Technokratie und Neustrukturierung des Kapitalismus

Im Zentrum der Neustrukturierung stehen zwei Figuren: Wissenschaftler entwerfen theoretische Systeme, wobei ihnen weitgehende Entscheidungsfreiheit zugestanden wird ("Freiheit der Forschung"), Manager setzen diese Systeme für die Unternehmen um. Zwischen Forschern und Industriekonstrukteuren gibt es dabei keine klare Trennung, auch der Personalaustausch zwischen staatlicher Forschung und Industrie ist fließend. Die "kapitalistische Anwendung der Maschinerie" fängt daher nicht erst bei ihrem Einsatz in den Fabriken an, sondern bestimmt schon ihre Konstruktion.

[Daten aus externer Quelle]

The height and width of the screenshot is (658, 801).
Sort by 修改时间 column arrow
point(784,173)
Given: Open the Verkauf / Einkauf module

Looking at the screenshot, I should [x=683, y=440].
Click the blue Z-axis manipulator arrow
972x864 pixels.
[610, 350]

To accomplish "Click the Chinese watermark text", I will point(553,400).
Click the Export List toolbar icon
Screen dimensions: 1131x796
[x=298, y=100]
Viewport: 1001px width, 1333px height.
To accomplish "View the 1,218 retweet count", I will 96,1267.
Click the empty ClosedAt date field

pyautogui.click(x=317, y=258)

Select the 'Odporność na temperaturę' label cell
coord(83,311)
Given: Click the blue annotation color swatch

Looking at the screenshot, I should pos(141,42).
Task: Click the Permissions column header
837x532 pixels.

Techniker sind ein Produkt des Monopolkapitalismus und treten erst im Imperialismus auf, "ihre Existenz ist nicht unmittelbar durch die gesellschaftlichen Bedürfnisse der Produktion gerechtfertigt, wohl aber durch die politischen Bedürfnisse der herrschenden Gruppe" (Gramsci). Die "Freiheit der Wissenschaft" wird diktiert durch wirtschaftliche und militärische Interessen und die Vergabe der staatlichen Forschungsmittel.

"Dem Volke dienen"

Brigate RosseMaoDie Genoss/inn/en der "Brigate Rosse" haben erklärt: "Der Angriff muß eine politische Linie haben und zugleich die neue Form zerstören, die der imperialistische Staat anzunehmen im Begriff ist"

Unsere Aktion gegen das "Institut für Genetik" richtete sich gegen einen zentralen Punkt der kapitalistischen Neustrukturierung und damit gegen das gesamte Programm. Ihr Ziel war: "Einen bestrafen, hunderte erziehen!"(Mao).

Sozialrevolutionärer Widerstand gegen die imperialistische Neustrukturierung ist im Augenblick nicht auf offener Massenbasis möglich. Aufgabe der bewaffneten Gruppen muß es daher sein, mit ihren Aktionen den revolutionären Prozeß voranzutreiben und aus der gegenwärtigen Defensive heraus das Terrain neu zu bestimmen, aus dem sich das Metropolenproletariat durch seine sozialen Kämpfe als historische Kraft im weltweiten antiimperialistischen Befreiungskampf konstituieren kann.